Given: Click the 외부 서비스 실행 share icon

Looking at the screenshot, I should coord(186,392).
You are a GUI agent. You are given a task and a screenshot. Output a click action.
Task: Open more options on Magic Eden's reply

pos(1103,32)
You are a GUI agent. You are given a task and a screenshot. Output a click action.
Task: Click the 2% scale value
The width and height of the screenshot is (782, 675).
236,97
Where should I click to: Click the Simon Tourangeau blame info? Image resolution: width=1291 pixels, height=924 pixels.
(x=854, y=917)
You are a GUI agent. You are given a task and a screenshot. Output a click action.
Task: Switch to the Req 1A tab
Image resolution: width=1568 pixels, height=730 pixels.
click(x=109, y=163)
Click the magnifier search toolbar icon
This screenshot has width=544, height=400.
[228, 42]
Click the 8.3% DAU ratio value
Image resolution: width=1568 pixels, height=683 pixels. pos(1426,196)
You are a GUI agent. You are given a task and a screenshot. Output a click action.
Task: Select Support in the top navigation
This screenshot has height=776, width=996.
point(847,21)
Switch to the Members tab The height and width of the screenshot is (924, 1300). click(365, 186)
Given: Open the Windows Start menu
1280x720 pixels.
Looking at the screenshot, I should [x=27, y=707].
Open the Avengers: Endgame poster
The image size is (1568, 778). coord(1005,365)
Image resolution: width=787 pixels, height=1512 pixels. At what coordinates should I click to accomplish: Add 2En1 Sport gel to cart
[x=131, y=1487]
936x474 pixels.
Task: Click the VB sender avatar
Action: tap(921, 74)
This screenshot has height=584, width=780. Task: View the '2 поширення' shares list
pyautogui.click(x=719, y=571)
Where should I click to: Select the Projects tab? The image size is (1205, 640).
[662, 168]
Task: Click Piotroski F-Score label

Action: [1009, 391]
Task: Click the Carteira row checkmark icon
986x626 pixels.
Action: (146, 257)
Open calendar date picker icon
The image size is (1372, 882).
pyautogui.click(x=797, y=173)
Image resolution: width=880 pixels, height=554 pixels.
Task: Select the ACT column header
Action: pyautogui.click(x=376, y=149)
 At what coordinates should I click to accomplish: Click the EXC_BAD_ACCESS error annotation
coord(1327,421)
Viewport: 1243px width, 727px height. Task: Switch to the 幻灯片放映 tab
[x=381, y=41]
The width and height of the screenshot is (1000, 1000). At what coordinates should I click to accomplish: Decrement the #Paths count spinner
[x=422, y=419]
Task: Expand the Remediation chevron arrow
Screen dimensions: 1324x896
========================================================================
◆ **Given problem**: Which lines in the records contain the word "icon"? Report each one in full.

◆ **Answer to the exercise**:
Given: Click the 외부 서비스 실행 share icon
Click the magnifier search toolbar icon
Task: Click the Carteira row checkmark icon
Open calendar date picker icon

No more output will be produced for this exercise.